__Supplied information__.
------------------------------------------------------------

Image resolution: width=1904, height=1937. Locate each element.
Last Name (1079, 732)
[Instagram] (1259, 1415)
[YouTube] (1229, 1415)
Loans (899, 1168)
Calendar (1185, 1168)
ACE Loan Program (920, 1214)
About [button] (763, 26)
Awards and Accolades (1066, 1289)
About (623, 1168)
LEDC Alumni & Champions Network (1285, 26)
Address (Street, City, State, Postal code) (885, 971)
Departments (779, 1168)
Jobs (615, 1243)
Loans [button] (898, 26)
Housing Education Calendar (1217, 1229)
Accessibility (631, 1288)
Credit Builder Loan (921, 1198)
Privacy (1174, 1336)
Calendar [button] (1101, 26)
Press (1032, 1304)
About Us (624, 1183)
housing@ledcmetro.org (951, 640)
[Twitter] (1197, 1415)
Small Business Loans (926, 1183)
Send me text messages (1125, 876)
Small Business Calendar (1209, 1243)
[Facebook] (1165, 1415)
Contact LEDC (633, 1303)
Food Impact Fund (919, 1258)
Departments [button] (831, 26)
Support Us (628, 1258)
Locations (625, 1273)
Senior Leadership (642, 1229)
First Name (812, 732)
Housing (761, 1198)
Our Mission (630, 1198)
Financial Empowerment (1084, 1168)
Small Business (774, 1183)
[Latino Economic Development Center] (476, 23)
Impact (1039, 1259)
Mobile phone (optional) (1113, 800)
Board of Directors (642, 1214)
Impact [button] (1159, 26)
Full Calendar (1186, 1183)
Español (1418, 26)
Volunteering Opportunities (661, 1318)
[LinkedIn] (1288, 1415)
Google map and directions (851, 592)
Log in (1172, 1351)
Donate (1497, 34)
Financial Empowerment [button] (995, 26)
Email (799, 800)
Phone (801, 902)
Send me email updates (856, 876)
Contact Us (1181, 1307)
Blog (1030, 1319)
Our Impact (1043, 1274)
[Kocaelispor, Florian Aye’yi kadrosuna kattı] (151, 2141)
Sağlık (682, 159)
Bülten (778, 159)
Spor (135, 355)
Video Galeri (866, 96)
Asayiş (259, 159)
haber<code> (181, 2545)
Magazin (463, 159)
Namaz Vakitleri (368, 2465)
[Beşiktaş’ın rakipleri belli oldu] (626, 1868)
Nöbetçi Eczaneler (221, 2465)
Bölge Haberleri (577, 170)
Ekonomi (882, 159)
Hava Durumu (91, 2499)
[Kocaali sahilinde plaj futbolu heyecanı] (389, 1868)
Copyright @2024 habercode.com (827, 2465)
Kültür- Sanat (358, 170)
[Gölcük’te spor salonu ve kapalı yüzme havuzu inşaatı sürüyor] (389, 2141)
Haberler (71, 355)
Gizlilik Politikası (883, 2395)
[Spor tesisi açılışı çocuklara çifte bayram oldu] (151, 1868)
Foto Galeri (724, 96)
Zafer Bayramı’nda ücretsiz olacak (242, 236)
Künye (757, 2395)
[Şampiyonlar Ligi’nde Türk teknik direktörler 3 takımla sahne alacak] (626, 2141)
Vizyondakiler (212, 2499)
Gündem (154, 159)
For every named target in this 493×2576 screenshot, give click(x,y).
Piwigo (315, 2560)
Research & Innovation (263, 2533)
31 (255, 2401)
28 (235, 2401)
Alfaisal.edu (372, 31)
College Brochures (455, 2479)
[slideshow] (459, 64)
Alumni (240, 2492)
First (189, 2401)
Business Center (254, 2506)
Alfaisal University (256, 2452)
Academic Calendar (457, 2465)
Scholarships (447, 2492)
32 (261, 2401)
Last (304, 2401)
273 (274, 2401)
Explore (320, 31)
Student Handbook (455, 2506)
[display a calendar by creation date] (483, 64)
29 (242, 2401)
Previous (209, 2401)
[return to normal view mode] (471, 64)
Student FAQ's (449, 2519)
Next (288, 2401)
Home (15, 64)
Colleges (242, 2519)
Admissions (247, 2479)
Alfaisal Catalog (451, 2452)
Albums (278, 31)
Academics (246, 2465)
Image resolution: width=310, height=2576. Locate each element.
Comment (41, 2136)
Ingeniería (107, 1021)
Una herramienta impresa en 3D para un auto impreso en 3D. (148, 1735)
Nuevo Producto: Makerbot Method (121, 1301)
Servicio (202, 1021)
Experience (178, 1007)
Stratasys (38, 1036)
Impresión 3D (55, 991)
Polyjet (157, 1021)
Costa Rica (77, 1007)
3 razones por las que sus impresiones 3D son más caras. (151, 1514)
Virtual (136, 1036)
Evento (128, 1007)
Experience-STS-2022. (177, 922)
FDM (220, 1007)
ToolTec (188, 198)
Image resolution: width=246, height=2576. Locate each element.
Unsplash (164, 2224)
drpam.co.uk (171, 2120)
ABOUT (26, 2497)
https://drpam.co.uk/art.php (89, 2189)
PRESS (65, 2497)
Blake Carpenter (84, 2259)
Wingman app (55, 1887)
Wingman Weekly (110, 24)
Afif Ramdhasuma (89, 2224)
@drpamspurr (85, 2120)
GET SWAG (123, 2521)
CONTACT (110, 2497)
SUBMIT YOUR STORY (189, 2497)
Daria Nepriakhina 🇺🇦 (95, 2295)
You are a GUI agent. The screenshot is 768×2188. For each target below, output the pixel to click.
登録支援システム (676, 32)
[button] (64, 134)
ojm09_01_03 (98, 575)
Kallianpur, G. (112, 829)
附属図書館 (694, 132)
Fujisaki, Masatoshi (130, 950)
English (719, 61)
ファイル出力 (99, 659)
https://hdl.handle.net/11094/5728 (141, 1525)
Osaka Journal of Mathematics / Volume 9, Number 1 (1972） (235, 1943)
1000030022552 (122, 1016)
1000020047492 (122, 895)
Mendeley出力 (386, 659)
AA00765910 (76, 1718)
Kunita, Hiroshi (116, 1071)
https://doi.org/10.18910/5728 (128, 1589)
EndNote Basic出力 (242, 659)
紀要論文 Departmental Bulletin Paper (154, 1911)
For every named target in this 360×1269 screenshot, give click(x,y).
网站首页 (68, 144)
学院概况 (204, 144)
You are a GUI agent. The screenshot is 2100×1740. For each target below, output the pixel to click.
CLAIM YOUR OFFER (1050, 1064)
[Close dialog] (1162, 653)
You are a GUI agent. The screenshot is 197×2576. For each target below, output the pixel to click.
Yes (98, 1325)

------------------------------------------------------------

__Task item__.
Take the lines from the top of the data through the one that contains "About Us (624, 1183)" and copy them exactly, leaving out every line after it.

__Output__.
Image resolution: width=1904, height=1937. Locate each element.
Last Name (1079, 732)
[Instagram] (1259, 1415)
[YouTube] (1229, 1415)
Loans (899, 1168)
Calendar (1185, 1168)
ACE Loan Program (920, 1214)
About [button] (763, 26)
Awards and Accolades (1066, 1289)
About (623, 1168)
LEDC Alumni & Champions Network (1285, 26)
Address (Street, City, State, Postal code) (885, 971)
Departments (779, 1168)
Jobs (615, 1243)
Loans [button] (898, 26)
Housing Education Calendar (1217, 1229)
Accessibility (631, 1288)
Credit Builder Loan (921, 1198)
Privacy (1174, 1336)
Calendar [button] (1101, 26)
Press (1032, 1304)
About Us (624, 1183)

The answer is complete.